# Collected data:
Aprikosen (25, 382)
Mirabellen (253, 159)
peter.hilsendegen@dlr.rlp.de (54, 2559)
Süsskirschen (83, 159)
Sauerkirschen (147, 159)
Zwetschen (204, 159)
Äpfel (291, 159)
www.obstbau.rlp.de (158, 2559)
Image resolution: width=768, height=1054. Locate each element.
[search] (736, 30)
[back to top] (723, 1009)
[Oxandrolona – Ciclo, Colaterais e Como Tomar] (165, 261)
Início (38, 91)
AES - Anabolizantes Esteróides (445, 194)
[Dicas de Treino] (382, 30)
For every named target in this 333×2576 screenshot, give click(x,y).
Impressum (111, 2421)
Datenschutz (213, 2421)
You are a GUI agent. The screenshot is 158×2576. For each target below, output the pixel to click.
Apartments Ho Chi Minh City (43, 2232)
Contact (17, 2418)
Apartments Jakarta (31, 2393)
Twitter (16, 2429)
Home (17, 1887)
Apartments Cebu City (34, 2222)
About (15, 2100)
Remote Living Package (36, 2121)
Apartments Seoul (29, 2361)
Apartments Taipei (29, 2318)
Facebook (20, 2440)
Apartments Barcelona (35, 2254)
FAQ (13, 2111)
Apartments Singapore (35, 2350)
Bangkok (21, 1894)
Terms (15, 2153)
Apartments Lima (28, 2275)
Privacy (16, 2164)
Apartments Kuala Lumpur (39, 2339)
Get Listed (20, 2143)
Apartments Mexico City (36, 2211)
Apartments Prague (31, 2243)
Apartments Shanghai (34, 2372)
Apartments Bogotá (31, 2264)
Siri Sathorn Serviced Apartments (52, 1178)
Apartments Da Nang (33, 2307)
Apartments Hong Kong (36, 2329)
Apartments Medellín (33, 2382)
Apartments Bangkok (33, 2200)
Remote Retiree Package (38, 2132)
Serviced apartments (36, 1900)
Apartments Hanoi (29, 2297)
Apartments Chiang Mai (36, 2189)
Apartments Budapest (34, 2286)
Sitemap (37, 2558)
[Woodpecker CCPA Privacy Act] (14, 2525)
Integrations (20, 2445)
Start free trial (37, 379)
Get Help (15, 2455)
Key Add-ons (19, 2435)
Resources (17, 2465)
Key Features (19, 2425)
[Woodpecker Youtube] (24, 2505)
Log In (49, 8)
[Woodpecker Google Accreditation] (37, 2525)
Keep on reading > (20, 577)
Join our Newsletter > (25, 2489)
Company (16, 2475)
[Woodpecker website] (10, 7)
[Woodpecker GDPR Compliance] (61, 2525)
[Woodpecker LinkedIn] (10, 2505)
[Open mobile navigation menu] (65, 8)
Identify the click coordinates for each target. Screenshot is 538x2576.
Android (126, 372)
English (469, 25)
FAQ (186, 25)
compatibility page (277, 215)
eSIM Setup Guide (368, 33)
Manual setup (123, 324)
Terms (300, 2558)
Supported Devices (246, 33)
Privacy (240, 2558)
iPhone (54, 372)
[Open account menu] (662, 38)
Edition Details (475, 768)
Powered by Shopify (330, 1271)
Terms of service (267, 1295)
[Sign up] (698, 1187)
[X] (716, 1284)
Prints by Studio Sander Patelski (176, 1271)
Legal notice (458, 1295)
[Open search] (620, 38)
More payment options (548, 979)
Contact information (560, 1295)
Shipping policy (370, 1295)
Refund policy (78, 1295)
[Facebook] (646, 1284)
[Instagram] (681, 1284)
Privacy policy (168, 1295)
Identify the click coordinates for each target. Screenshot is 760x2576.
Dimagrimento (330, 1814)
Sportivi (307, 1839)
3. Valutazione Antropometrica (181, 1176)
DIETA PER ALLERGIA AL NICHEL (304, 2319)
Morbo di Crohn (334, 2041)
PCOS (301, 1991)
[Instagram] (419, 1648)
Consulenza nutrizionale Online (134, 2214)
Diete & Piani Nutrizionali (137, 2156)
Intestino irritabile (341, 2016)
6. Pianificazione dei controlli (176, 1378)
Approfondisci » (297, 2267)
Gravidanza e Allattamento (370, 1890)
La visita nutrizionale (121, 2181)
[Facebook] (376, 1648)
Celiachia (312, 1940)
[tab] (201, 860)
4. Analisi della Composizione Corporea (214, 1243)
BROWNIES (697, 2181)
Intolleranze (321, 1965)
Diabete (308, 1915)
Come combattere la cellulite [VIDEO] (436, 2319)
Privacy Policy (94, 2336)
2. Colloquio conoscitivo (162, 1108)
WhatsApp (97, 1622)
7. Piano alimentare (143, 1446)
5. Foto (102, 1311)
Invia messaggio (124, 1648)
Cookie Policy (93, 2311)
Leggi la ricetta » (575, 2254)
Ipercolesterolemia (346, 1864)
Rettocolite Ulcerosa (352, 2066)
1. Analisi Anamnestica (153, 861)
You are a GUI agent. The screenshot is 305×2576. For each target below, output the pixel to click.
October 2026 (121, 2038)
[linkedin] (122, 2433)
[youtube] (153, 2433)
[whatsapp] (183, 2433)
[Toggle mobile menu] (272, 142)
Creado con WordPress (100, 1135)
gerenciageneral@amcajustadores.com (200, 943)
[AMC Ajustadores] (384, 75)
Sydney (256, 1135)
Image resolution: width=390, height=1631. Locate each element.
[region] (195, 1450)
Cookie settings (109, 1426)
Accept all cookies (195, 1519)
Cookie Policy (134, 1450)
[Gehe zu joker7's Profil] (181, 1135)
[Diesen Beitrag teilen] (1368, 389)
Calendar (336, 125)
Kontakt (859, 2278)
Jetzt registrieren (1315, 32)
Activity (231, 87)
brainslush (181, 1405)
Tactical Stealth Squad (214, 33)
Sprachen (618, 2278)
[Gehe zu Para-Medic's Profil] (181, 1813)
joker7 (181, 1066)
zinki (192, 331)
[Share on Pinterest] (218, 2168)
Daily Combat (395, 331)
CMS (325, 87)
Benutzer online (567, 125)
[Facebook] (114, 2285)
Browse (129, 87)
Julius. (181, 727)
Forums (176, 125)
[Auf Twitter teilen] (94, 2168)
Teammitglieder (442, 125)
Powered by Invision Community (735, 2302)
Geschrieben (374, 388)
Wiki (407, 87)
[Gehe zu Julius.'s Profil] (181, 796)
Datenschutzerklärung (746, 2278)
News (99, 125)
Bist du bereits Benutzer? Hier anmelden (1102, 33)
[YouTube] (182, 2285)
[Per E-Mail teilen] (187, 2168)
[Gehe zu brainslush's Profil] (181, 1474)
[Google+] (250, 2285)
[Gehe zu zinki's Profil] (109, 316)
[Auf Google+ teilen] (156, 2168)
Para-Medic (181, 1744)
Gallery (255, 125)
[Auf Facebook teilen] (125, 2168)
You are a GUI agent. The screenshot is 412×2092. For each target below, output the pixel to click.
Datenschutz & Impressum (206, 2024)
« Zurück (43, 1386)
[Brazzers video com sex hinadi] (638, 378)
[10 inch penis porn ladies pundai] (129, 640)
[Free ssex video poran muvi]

# ABOUT THIS EXERCISE:
Only the lines above that include the word "mobile" belong in the answer; copy each one.

# SOLUTION TO THIS EXERCISE:
[Open mobile navigation menu] (65, 8)
[Toggle mobile menu] (272, 142)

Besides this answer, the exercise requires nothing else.